Pnina Tamano-Shata, erste israelische Ministerin äthiopischer Abstammung. Bild: Yesh Atid/Wikipedia (Creative Commons Attribution-Share Alike 3.0 Unported)
Pnina Tamano-Shata, erste israelische Ministerin äthiopischer Abstammung. Bild: Yesh Atid/Wikipedia (Creative Commons Attribution-Share Alike 3.0 Unported)

Tel Aviv/Jerusalem (IDEA/dg) - Ayelet Shaked, israelische Innenministerin, und Pnina Tamano-Shata, Ministerin für Immigration und Integration, haben sich am 9. November geeinigt, 5000 Äthiopier mit jüdischer Abstammung nach Israel zu holen. Dies berichten israelische Medien. Die beiden Ministerinnen hatten eine Sitzung mit Verantwortlichen des Nationalen Sicherheitsrats abgehalten. Sie beobachten die von einem Bürgerkrieg erschütterten ostafrikanischen Land mit Sorge. Ob Äthiopier jüdischer Abstammung aktuell in Gefahr seien, sei unklar, erklärt die Jerusalem Post. Auch über die Frage, wer in Äthiopien wirklich jüdische Wurzeln habe, herrsche nicht Einigkeit. Die israelische Zeitschrift Ha Aretz hatte wenige Tage zuvor über einen geheimen Transport von Äthiopiern aus dem Bürgerkriegsgebiet früher in diesem Jahr berichtet. Nach diesem Transport sei festgestellt worden sei, dass die nach Israel geholten Personen doch keine jüdischen Wurzeln hätten. Der Nationale Sicherheitsrat warne nun vor solchen Einwanderern, die vom sozialen System in Israel profitieren wollten. Solche Äthiopier ins Land zu holen, sein ein gefährlicher demografischer Fehler.

Jüdischer Bezug umstritten

Laut Ha Aretz gehörten die Äthiopier, die jetzt ein Recht auf Auswanderung nach Israel fordern, nicht der Beita Israel an, der klar abgegrenzten Gruppe jüdischer Äthiopier, die über Jahrhunderte getrennt von der christlichen Bevölkerung Äthiopiens lebte. Die aktuell Auswanderungswilligen seien hauptsächlich mit den Falashmura verwandt – zum Christentum Konvertierte, die von vielen Angehörigen der Beita Israel lange als Abtrünnige betrachtet wurden. Den Falashmura sei bei der Operation Salomon 1991 keine Einreise nach Israel erlaubt worden.
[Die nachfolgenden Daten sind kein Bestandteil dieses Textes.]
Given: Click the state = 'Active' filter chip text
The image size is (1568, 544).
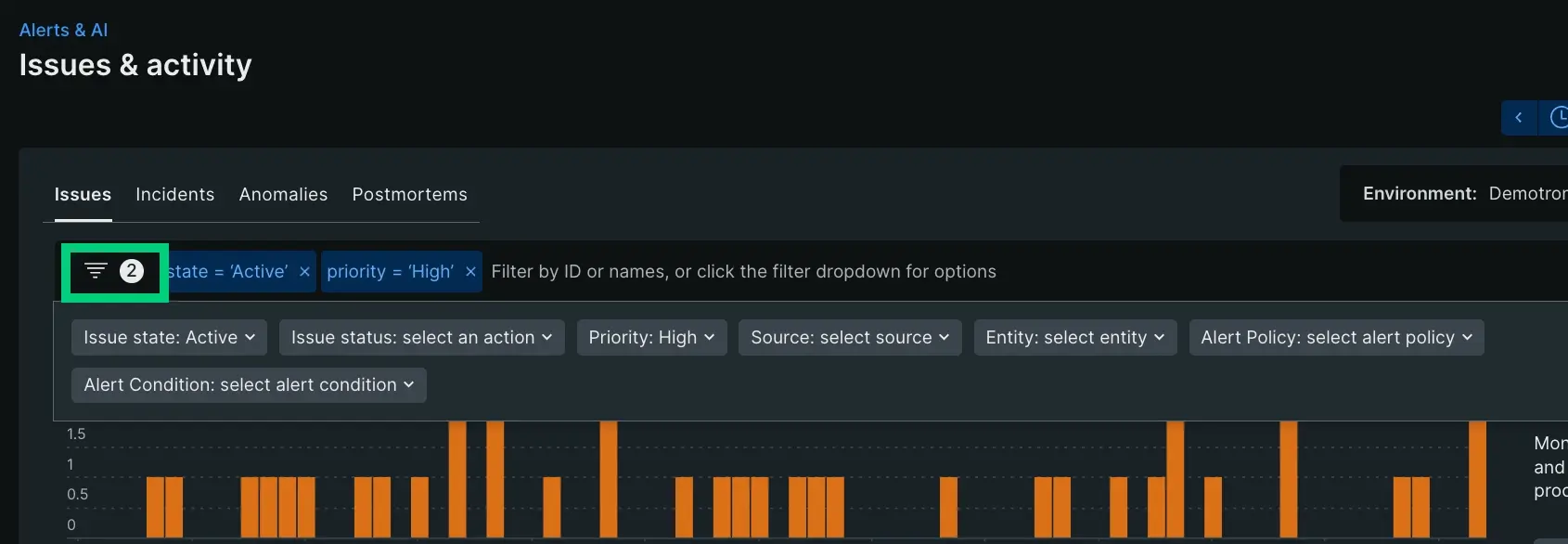Looking at the screenshot, I should (232, 272).
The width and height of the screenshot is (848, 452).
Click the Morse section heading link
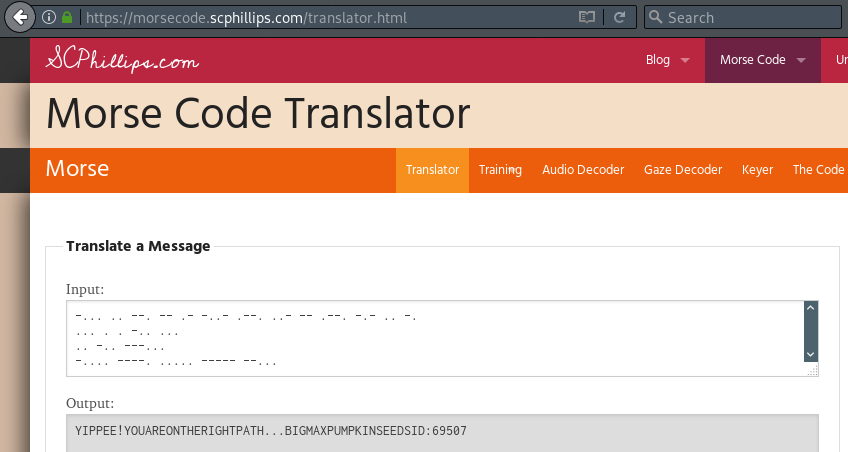point(77,169)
Später sei viele in die Quartiere der Beita Israel in der äthiopischen Hauptstadt Addis Abeba gezogen aund vielen sei die Einreise nach Israel doch noch gelungen.

Nach Israel geholt werden sollen mit der neuen Einigung Personen, die bereits Verwandte ersten Grades in Israel haben. Die beiden Ministerien haben sich in ihren englischen Webseiten bisher nicht dazu geäussert.

Pnina Tamano-Shata ist die erste israelische Ministerin, die selber äthiopische Herkunft hat. Sie kam im Alter von drei Jahren von Äthiopien nach Israel. Für ihre Aktivitäten unter anderem gegen Rassismus hatte sie 2016 den Internationalen Martin Luther King Award erhalten.